Dataset items:

* * *

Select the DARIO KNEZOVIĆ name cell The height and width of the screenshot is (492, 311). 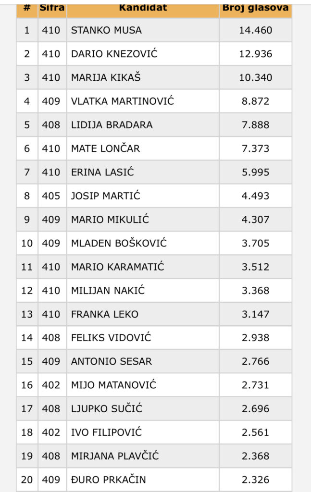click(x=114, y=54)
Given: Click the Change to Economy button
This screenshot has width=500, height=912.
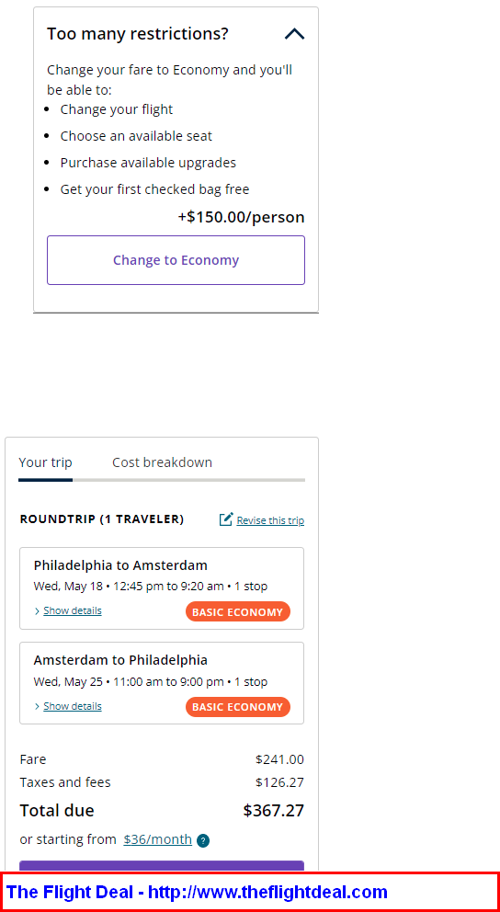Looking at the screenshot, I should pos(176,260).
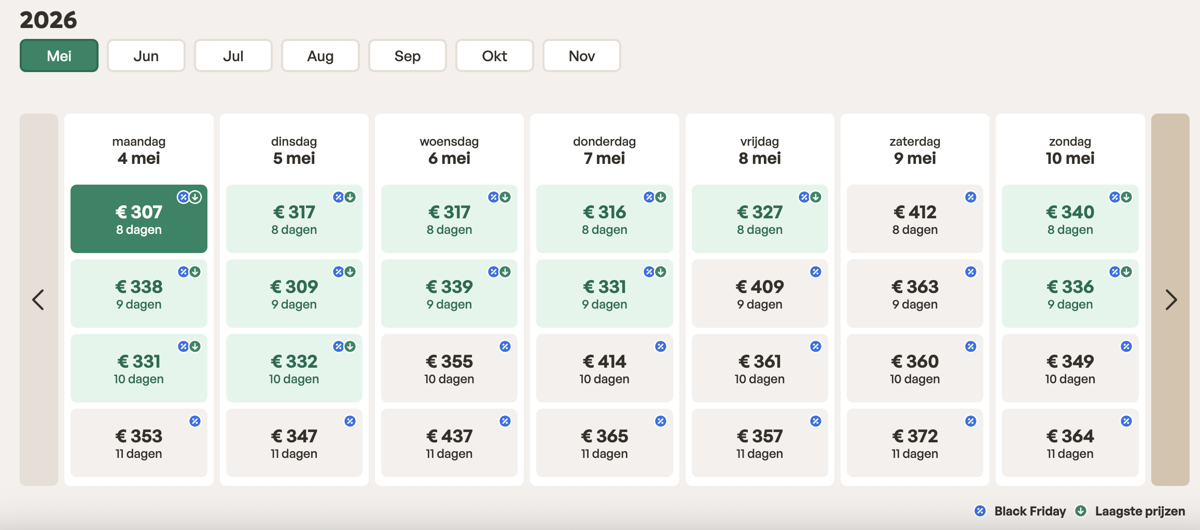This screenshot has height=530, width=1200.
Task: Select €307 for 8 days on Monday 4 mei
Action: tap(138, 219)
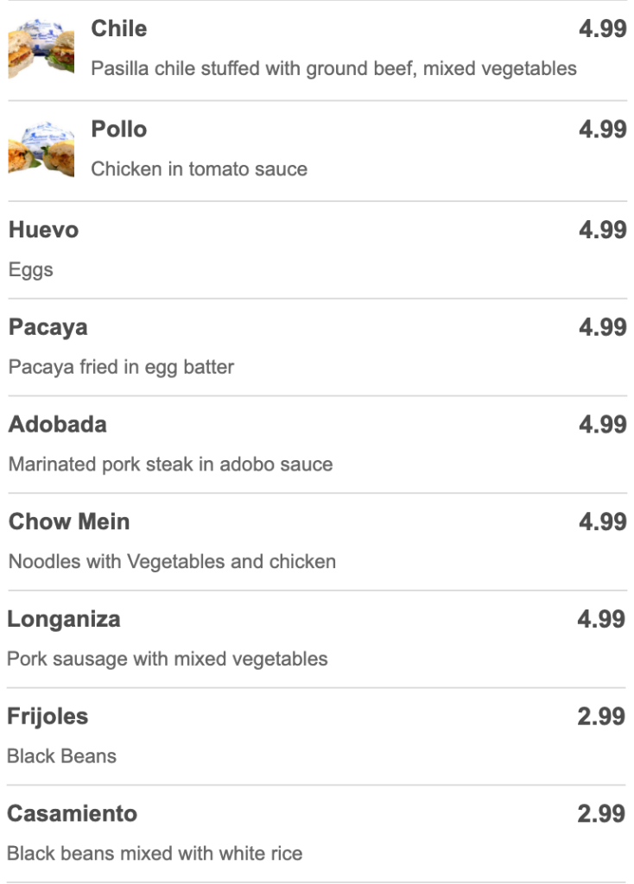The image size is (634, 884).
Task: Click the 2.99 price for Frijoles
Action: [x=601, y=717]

* * *

Set down only the lines from the one with "Given: Click the Change to Economy button" through the end of the entries, exactly as they appear, leaving out each picture.

**Final answer:**
Given: Click the Change to Economy button
This screenshot has width=500, height=912.
Looking at the screenshot, I should pos(176,260).
This screenshot has height=530, width=1200.
Task: Select €307 for 8 days on Monday 4 mei
Action: tap(138, 219)
The image size is (634, 884).
Task: Click the 2.99 price for Frijoles
Action: [x=601, y=717]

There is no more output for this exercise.